Pseudo-Apollodorus, Bibliotheca 3. 156 :
"Metope (herself a daughter of the river Ladon) married him [the river Asopos] and bore two sons, Ismenos and Pelagon, and twenty daughters, of whom Zeus kidnapped one named Aigina (Aegina). Zeus kidnapped one [of the daughters of Asopos and Metope] named Aigina. As Asopos went looking for her, he came to Korinthos (Corinth) and learned from Sisyphos that the kidnapper was Zeus. Asopos started after the god, but Zeus sent him back to his own waters with thunderbolts (whence to this day coal is mined from this river). Zeus took Aigina to the island then known as Oinone but now called Aigina after her, where he mated with her and fathered a son Aiakos (Aeacus)."
Diodorus Siculus, Library of History 4. 72. 1 (trans. Oldfather) (Greek historian C1st B.C.) :
"Asopos made his home in Phlios, where he married Metope, the daughter of Ladon, to whom were born two sons, Pelasgos and Ismenos, and twelve daughters, Korkyra (Corcyra) and Salamis, also Aigina (Aegina), Peirene, and Kleone, then Thebe, Tanagra, Thespeia, and Asopis, also Sinope, and finally Ornia and Khalkis (Chalcis) . . . Aigina was seized by Zeus and taken off by him from Phlios to the island which was named Aigina after her, and lying with Zeus on this island she gave birth to Aiakos (Aeacus), who became its king."
Pausanias, Description of Greece 2. 5. 1 (trans. Jones) (Greek travelogue C2nd A.D.) :
"So runs the legend, that Zeus had ravished Aigina (Aegina), the daughter of Asopos, but refused to give information to the seeker before he had a spring given him on the Akrokorinthos (Acropolis of Corinth). When Asopos granted this request Sisyphos turned informer, and on this account he receives punishment in Hades . . .
His [Asopos'] daughters, say the Phliasians, were Korkyra (Corcyra), Aigina, and Thebe. Korkyra and Aigina gave new names to the islands called Skheria and Oinone."
Pausanias, Description of Greece 2. 29. 2 :
"It was said that in the beginning there were no men in it [the island of Aigina]; but after Zeus brought to it, when uninhabited, Aigina (Aegina), daughter of Asopos, its name changed from Oinone to Aigina; and when Aiakos (Aeacus), on growing up, asked Zeus for settlers, the god, they say, raised up the inhabitants out of the earth."
Pausanias, Description of Greece 5. 22. 6 :
"The Phliasians [of Sikyonia] also dedicated [at Olympia] a Zeus, the daughters of Asopos, and Asopos himself. Their images have been ordered thus: Nemea is the first of the sisters, and after her comes Zeus seizing Aigina (Aegina)."
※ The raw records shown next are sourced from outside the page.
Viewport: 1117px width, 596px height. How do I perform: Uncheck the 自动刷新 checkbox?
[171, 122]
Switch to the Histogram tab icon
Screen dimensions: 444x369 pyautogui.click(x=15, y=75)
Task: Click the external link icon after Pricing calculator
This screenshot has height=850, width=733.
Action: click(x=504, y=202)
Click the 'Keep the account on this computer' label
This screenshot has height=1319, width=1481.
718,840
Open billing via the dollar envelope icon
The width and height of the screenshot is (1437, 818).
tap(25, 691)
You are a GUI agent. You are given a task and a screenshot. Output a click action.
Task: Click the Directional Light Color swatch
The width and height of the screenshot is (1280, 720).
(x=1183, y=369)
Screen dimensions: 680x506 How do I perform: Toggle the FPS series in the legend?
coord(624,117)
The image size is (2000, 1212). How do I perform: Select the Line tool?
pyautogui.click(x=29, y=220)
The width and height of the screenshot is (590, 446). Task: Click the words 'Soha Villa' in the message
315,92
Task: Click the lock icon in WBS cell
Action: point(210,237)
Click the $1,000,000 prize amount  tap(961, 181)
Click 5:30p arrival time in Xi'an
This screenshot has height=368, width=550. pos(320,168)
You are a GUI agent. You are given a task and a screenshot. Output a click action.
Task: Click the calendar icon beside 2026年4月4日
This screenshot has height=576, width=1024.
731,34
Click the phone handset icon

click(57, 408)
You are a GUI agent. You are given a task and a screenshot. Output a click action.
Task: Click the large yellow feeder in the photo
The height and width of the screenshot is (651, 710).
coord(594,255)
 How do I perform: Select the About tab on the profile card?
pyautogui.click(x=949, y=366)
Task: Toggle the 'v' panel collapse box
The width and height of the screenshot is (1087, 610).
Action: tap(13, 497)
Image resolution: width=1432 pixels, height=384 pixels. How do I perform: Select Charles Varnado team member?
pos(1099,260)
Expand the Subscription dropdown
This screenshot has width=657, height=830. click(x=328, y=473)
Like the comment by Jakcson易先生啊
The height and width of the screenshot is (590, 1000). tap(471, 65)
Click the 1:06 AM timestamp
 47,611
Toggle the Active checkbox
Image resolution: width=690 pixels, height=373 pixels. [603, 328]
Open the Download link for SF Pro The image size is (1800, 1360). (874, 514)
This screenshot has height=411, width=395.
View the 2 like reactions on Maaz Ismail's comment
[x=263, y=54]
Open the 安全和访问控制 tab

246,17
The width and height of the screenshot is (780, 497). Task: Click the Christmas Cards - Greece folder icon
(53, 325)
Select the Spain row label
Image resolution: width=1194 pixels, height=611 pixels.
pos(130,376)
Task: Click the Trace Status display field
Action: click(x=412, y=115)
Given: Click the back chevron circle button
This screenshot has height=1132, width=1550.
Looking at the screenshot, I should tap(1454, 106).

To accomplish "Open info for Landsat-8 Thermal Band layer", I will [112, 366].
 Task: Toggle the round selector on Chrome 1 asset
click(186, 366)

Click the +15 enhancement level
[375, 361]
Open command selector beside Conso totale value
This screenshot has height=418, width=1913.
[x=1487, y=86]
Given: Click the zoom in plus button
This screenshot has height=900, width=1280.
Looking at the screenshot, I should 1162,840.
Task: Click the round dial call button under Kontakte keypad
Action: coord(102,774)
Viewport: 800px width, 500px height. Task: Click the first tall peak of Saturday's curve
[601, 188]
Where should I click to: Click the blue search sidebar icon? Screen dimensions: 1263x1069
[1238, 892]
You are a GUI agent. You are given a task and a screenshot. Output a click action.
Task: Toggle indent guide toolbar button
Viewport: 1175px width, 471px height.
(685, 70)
Antoninus Liberalis, Metamorphoses 38 (trans. Celoria) (Greek mythographer C2nd A.D.) :
"Aiakos (Aeacus), son of Zeus and of Aigina (Aegina) daughter of Asopos."
Pseudo-Hyginus, Fabulae 52 (trans. Grant) (Roman mythographer C2nd A.D.) :
"When Jupiter [Zeus] wished to lie with Aegina, the daughter of Asopus, he feared Juno [Hera], and took the girl to the island of Delos, and there made her pregnant. Aeacus was their son. When Juno found this out, she sent a serpent into the water which poisoned it, and if anyone drank from it, he paid the debt to nature. Since Aeacus, his allies lost, could not protect himself on accou t of the scarcity of men, as he gazed at some ants, he begged Jupiter to give him men for defense. Then Jupiter changed tha nats into men, who were named Myrmidons, because in Greek ants are called Myrmekes. The island, however, has the name Aegina."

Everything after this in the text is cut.